Ordem dos Arquitetos diz que é preciso ponderar reconstrução de algumas casas e povoações

Ordem dos Arquitetos diz que é preciso ponderar reconstrução de algumas casas e povoações

 

Lusa/AO online   Nacional   18 de Out de 2017, 18:12

O vice-presidente da Ordem dos Arquitetos, Daniel Fortuna, defendeu que se deveria ponderar a reconstrução de algumas casas e povoações destruídas pelos incêndios para não se repetirem erros do passado.


"Após os incêndios de Pedrógão houve um enorme movimento de voluntariado, que inclui arquitetos, no sentido de acudir a estas questões de maior urgência, à necessidade das pessoas de reconstruírem as casas e povoações, mas nós queremos ir mais longe, queremos saber e discutir se devem ser reconstruídas naquelas circunstâncias, porque, para estar a repetir os erros, não vale a pena estar a investir", disse.

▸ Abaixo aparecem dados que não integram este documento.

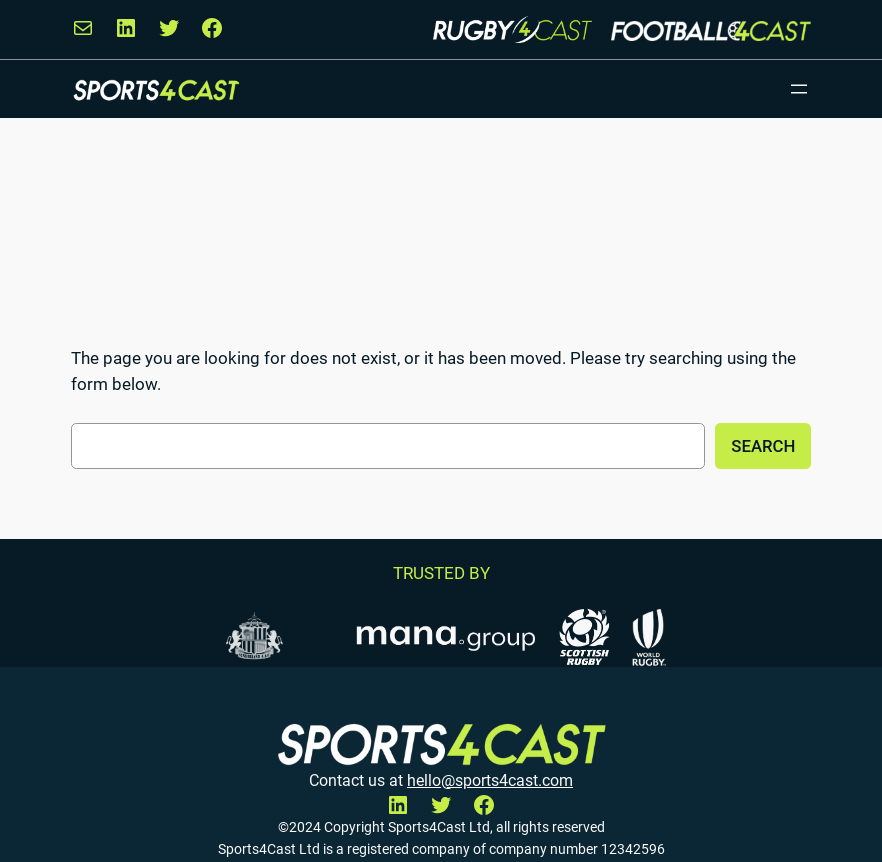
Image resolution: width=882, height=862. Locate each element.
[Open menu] (799, 89)
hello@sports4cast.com (490, 780)
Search (763, 446)
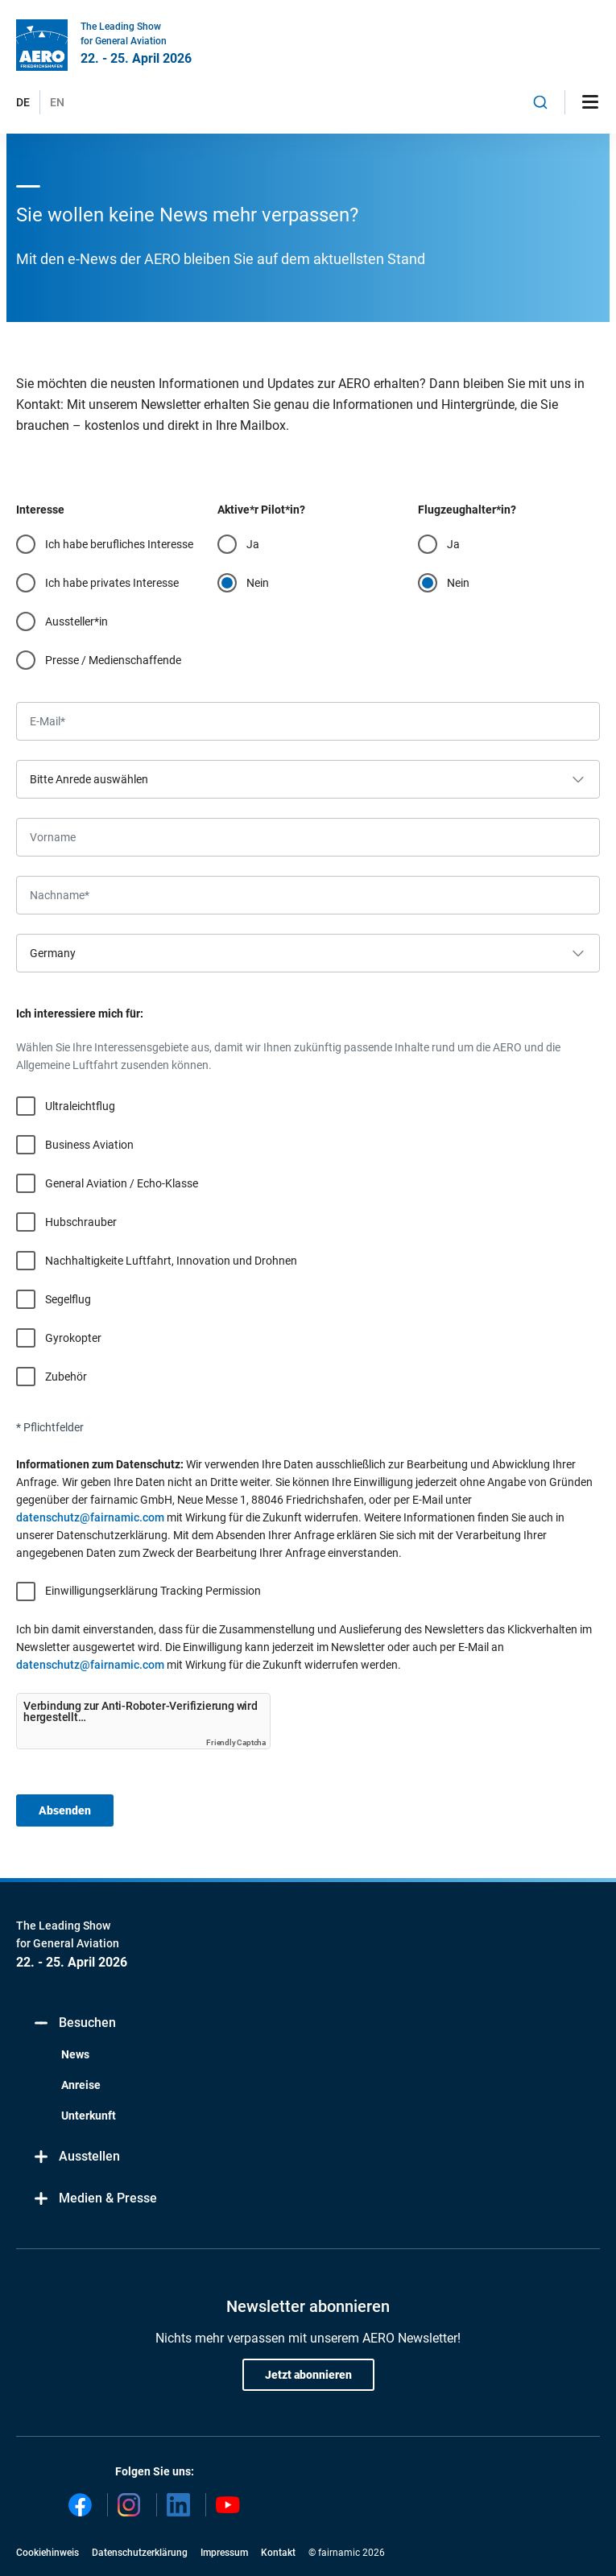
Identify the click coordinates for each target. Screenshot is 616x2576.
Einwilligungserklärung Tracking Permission (153, 1590)
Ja (252, 544)
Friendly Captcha (236, 1742)
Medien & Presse (94, 2198)
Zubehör (66, 1376)
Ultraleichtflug (80, 1106)
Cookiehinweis (47, 2552)
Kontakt (278, 2552)
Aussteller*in (76, 621)
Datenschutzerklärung (140, 2552)
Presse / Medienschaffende (113, 660)
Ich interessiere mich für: (79, 1013)
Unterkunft (88, 2115)
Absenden (65, 1810)
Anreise (81, 2085)
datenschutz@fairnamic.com (90, 1517)
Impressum (224, 2552)
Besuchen (74, 2023)
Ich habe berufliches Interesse (119, 544)
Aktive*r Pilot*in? (261, 509)
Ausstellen (76, 2157)
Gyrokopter (73, 1337)
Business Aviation (89, 1144)
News (75, 2054)
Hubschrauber (81, 1222)
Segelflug (68, 1299)
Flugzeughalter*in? (467, 509)
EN (57, 102)
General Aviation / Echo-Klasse (121, 1183)
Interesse (40, 509)
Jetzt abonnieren (308, 2374)
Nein (257, 582)
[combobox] (540, 102)
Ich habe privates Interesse (112, 582)
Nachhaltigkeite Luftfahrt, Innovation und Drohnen (171, 1260)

O vice-presidente da Ordem dos Arquitetos falava à agência Lusa na sequência de um comunicado da Ordem dos Arquitetos, que defende a "implementação urgente de uma Política Nacional de Arquitetura e Paisagem" e que se disponibiliza "para trabalhar com todas as entidades competentes no sentido de melhorar a eficácia do sistema de ordenamento do território".

A Ordem dos Arquitetos considera também que "é altura de reconhecer como necessária e imperiosa uma profunda alteração na gestão do território, ao nível da legislação que a enquadra, bem como na promoção da cultura territorial e das práticas de ordenamento".

Segundo Daniel Fortuna, a Ordem dos Arquitetos tem vindo a debater estas questões em diversos encontros com outros profissionais, ligados às questões do ordenamento do território, para elaboração de um documento conjunto que pretendem entregar ao Governo até final do ano.

"O que nós pretendemos é que, de alguma forma, estas coisas sofram uma inflexão, que partam também das classes profissionais que estão envolvidas no ordenamento do território - os arquitetos, os engenheiros, os paisagistas, os geógrafos - e que estes apresentem, conjuntamente, as suas propostas às instâncias governamentais", disse.

"A importância disto é ver essas propostas refletidas nas opções do Governo e no Orçamento de Estado, porque estas coisas fazem-se com verbas. Ou há interesse do Governo em alterar o ordenamento territorial para poder precaver uma série de fatores que, neste momento, são imprevisíveis devido às alterações climatéricas, ou não [há interesse]. Mas pensamos que sim, que há, e que a bondade das nossas propostas irá vingar", concluiu o vice-presidente da Ordem dos Arquitetos.

As centenas de incêndios que deflagraram no domingo, o pior dia de fogos do ano segundo as autoridades, provocaram 42 mortos e cerca de 70 feridos, mais de uma dezena dos quais graves.

Os fogos obrigaram a evacuar localidades, a realojar as populações e a cortar o trânsito em dezenas de estradas, sobretudo nas regiões Norte e Centro.

O Governo decretou três dias de luto nacional, entre terça-feira e quinta-feira.

Esta é a segunda situação mais grave de incêndios com mortos este ano, depois de Pedrógão Grande, em junho, em que um fogo alastrou a outros municípios e provocou, segundo a contabilização oficial, 64 mortos e mais de 250 feridos. Registou-se ainda a morte de uma mulher que foi atropelada quando fugia deste fogo.